* [Goal of the exercise]:
The line containing "The image size is (657, 577)." and every line after it, through the end of the material: copy these exactly and nothing else, leaving pictures out.

* [Dataset content]:
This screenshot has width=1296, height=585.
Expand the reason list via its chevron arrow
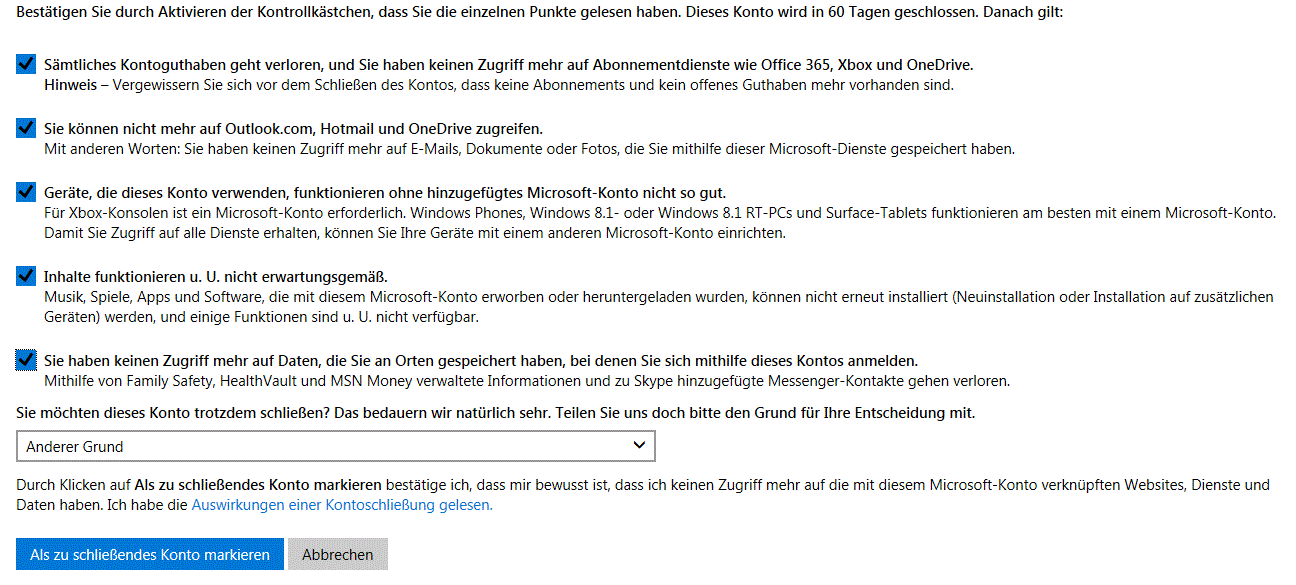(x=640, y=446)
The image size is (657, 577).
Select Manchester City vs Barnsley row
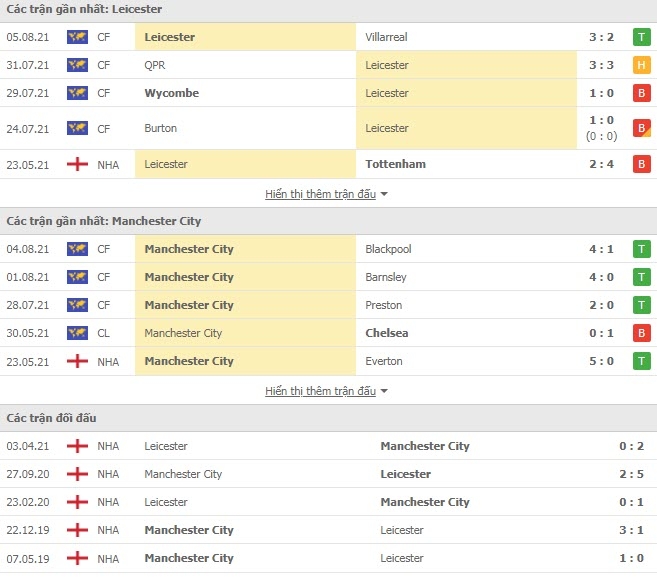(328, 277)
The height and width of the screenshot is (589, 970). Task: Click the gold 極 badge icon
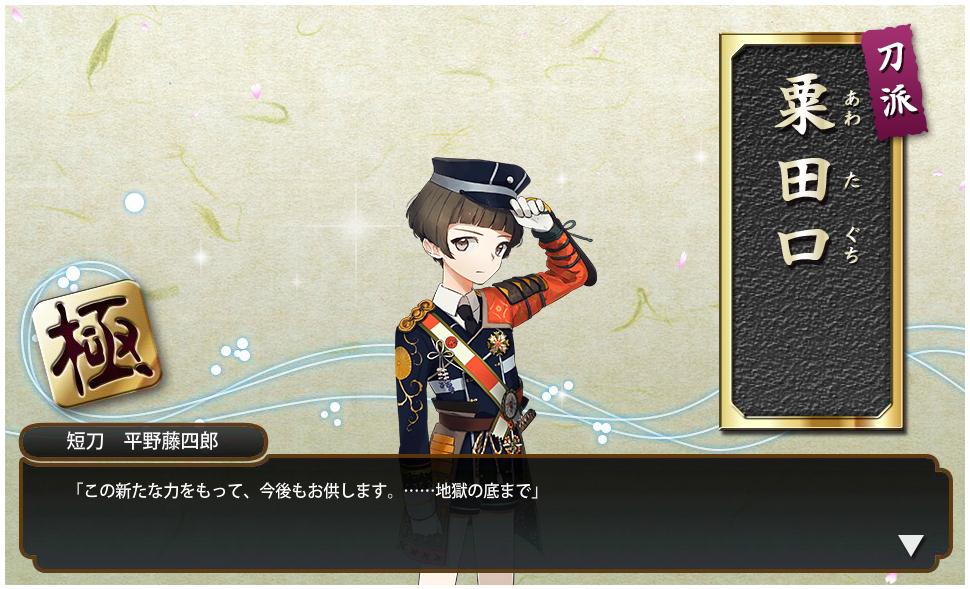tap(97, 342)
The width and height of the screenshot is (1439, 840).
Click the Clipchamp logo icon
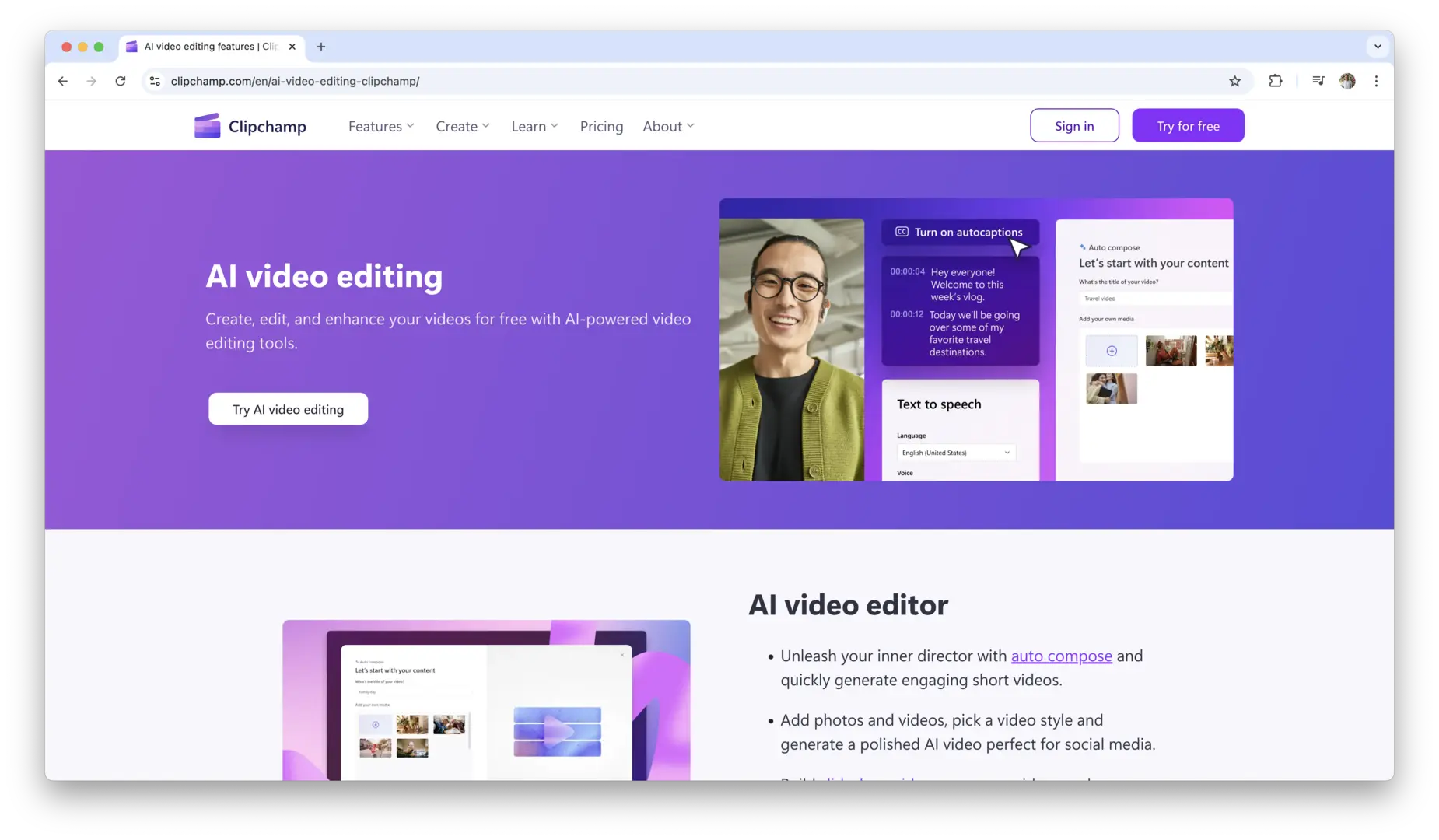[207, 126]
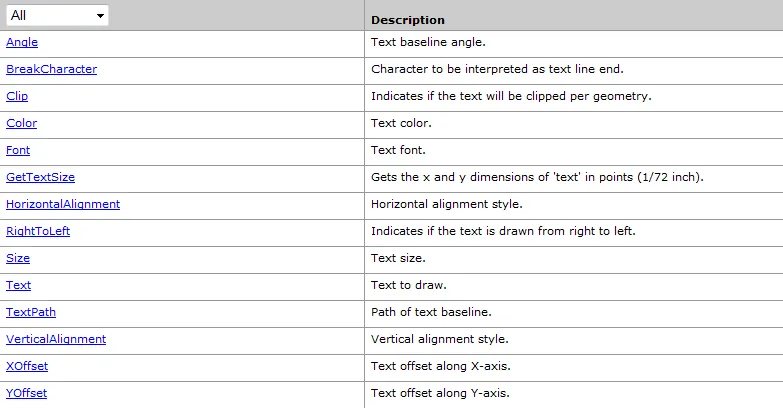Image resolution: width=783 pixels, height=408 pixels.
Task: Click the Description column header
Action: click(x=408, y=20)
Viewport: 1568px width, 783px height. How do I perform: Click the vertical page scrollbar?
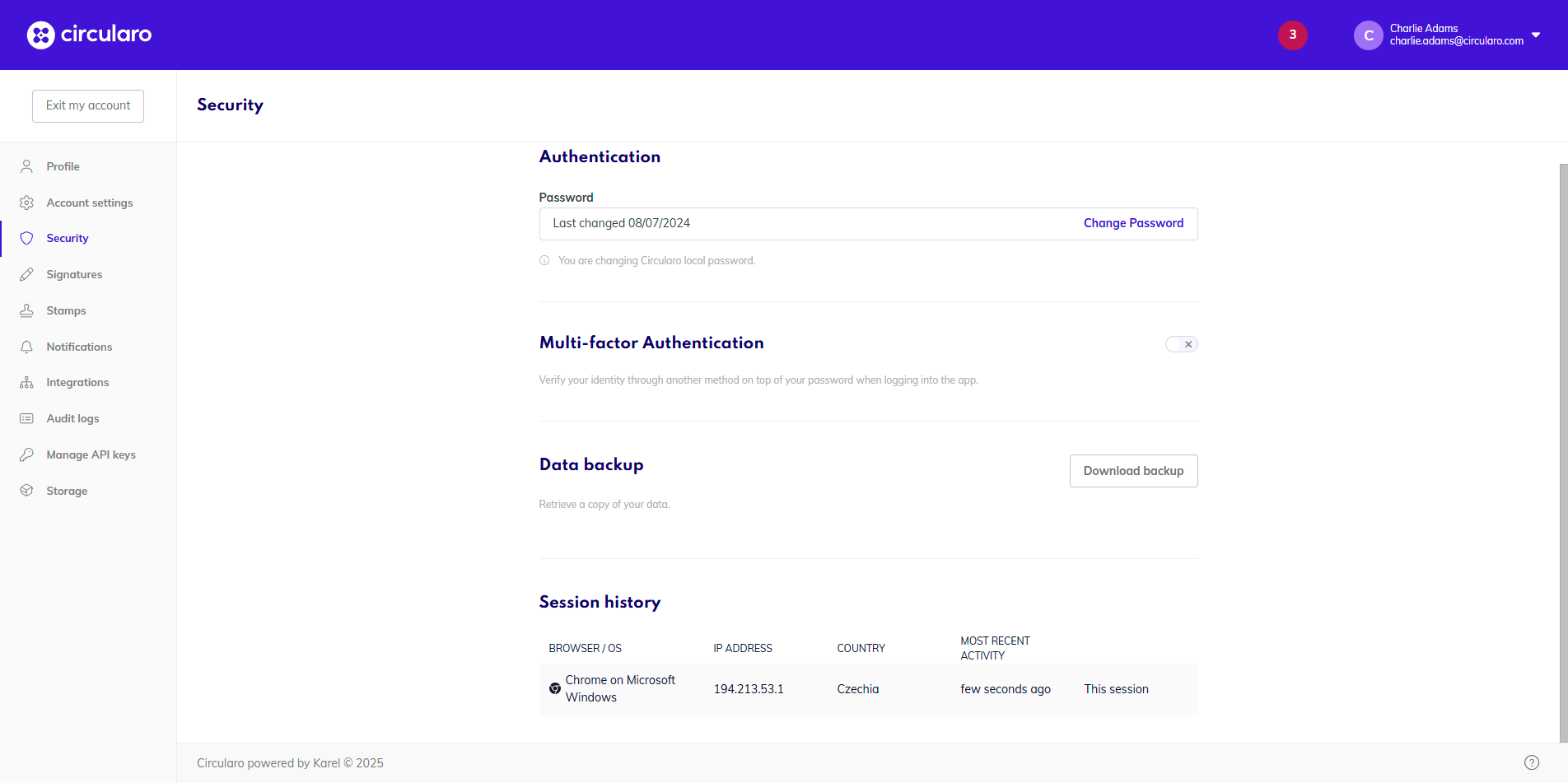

* [Solution to the exercise]:
The image size is (657, 577).
Select Manchester City vs Barnsley row
(328, 277)
The height and width of the screenshot is (589, 970). Task: Click the gold 極 badge icon
tap(97, 342)
The width and height of the screenshot is (1439, 840).
Click the Clipchamp logo icon
[207, 126]
Image resolution: width=783 pixels, height=408 pixels.
Task: Click the Description column header
Action: click(x=408, y=20)
Viewport: 1568px width, 783px height. How do I perform: Click the vertical page scrollbar?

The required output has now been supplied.